Euro's Quiet Calendar Means Other Currencies are in Control
Fundamental Forecast for EUR/USD: Neutral
- According to the CFTC’s COT report, net non-commercial Euro longs rose back to their second highest level of the year during the week ending October 3, 2017.
- Retail positioning has shifted dramatically in EUR/USD in recent days, with sentiment pointing towards the potential for more downside.
The Euro had another fairly unremarkable week of data and news flow, finishing in the middle of the pack among the major currencies covered by DailyFX Research. As the calendar turned into October and the fourth quarter, much of the Euro’s movement was the result of thematic influences for other currencies: UK Prime Minister Theresa May losing power and Brexit concerns rising; and Fed rate hike speculation surrounding the September US Nonfarm Payrolls report.
Overall, Euro-Zone economic data remains strong relative to analysts’ expectations in recent weeks, as measured by the Citi Economic Surprise Index.
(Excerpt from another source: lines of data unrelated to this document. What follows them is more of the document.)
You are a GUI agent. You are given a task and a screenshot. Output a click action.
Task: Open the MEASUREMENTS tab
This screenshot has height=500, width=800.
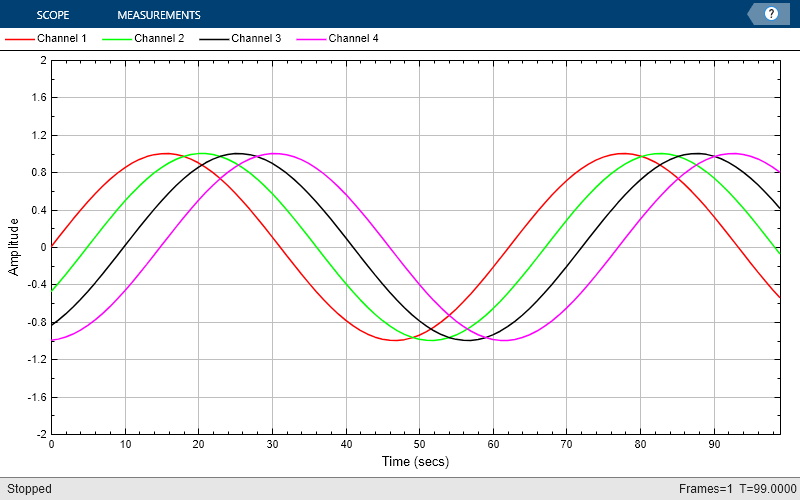point(159,15)
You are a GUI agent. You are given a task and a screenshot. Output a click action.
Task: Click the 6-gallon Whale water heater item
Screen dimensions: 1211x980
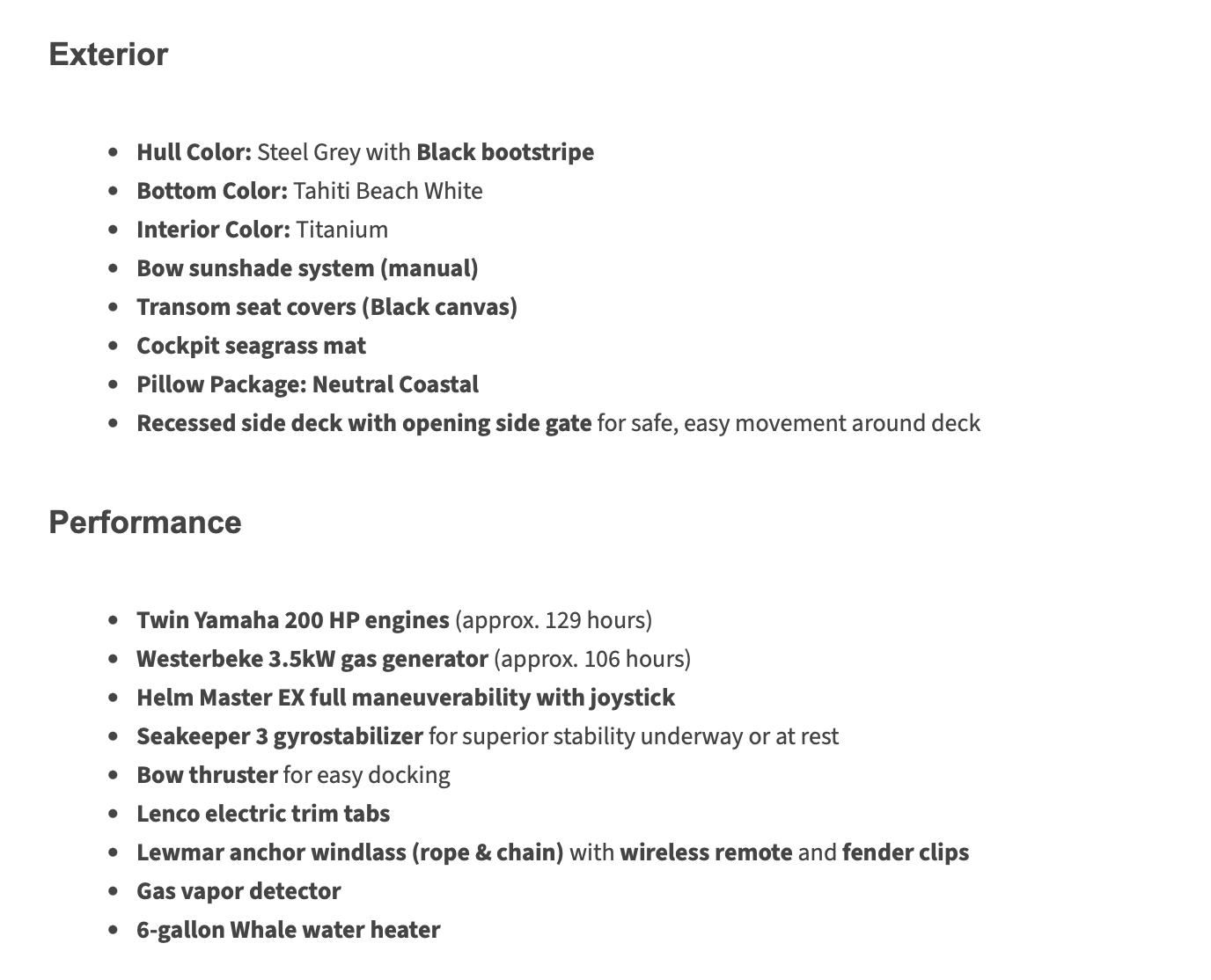pos(288,930)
The Euro-Zone CESI eased to +45.8 at the end of the week, down from +50.2 a week earlier, but up sharply from +19.6 on September 8.
Taking a look at price pressures, the 5-year, 5-year inflation swap forwards, a measure of medium-term inflation (and one of ECB President Draghi’s preferred gauges) closed last week at 1.652%, higher than both the 1.618% reading a week earlier the 1.605% reading a month ago.
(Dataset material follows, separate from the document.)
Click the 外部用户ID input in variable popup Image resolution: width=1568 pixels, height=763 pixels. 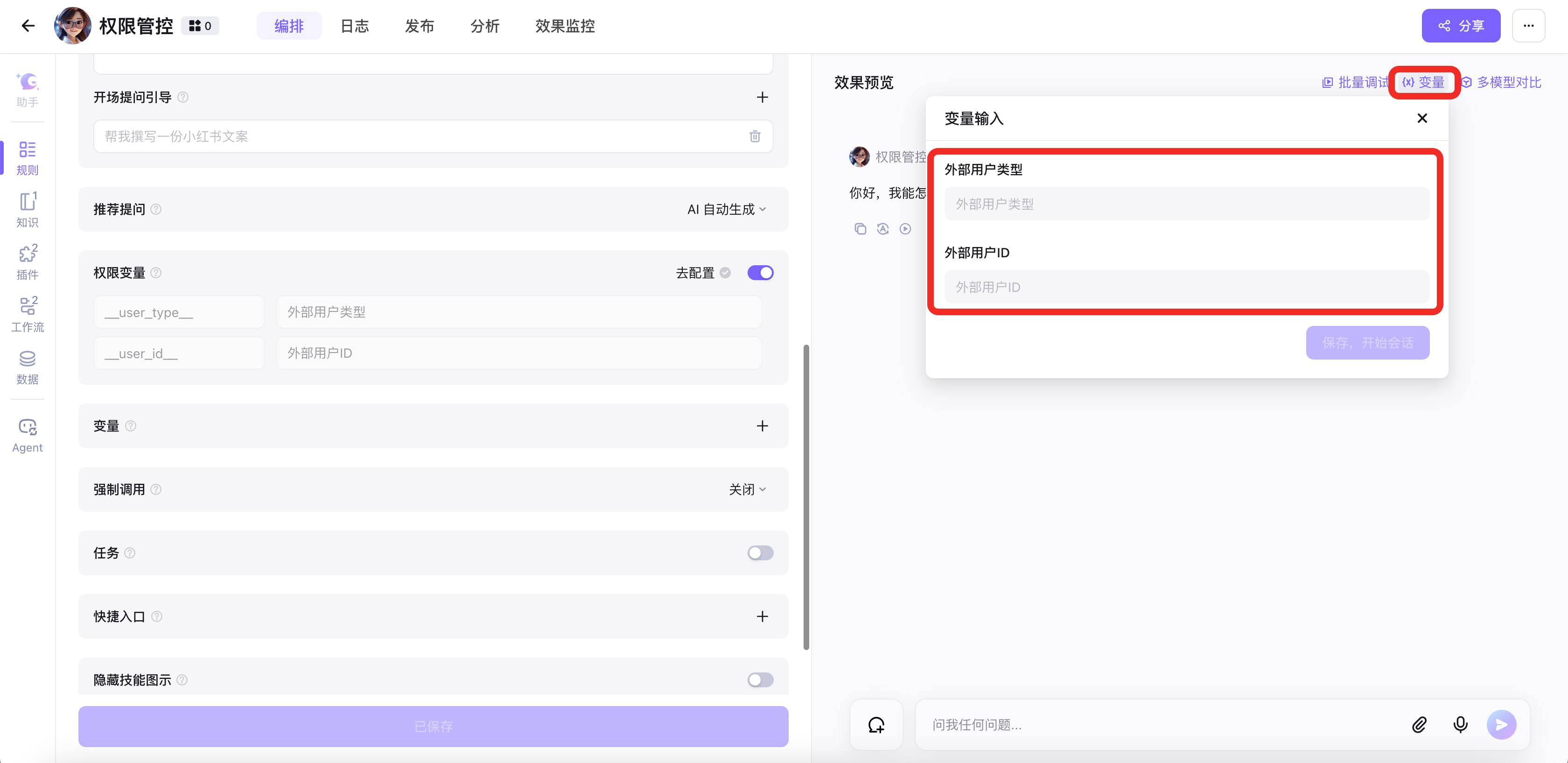[x=1186, y=288]
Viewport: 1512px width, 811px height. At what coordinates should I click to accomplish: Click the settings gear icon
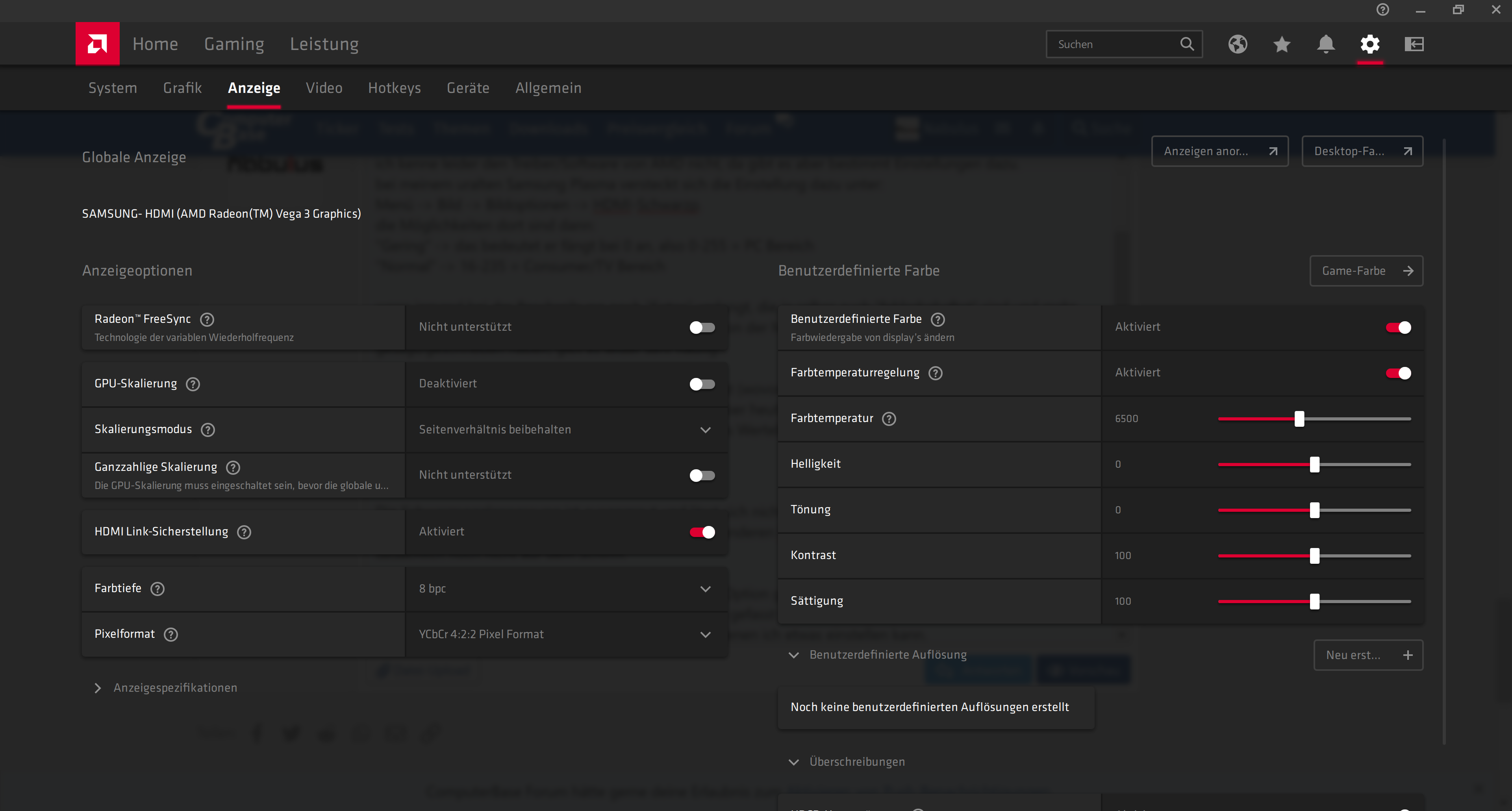[1369, 44]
For the second week in a row, a quiet economic calendar leaves the Euro without significant drivers. Generally, the focus remains on the run-up to the October 26 European Central Bank policy meeting. As the September ECB meeting minutes showed, policymakers are almost ready to announce a reduction in the central bank’s stimulus measures. Notably, with ECB officials concerned about additional Euro strength, it seems that a taper to the QE program would be complemented by a shorter time horizon for the extension.
With Euro-Zone economic data trends and inflation expectations firming up, there is little reason to believe that the ECB Governing Council’s opinion regarding the state of the Euro-Zone economy and the need to taper their QE program will have changed that much in recent weeks, or will change that much with the light calendar ahead.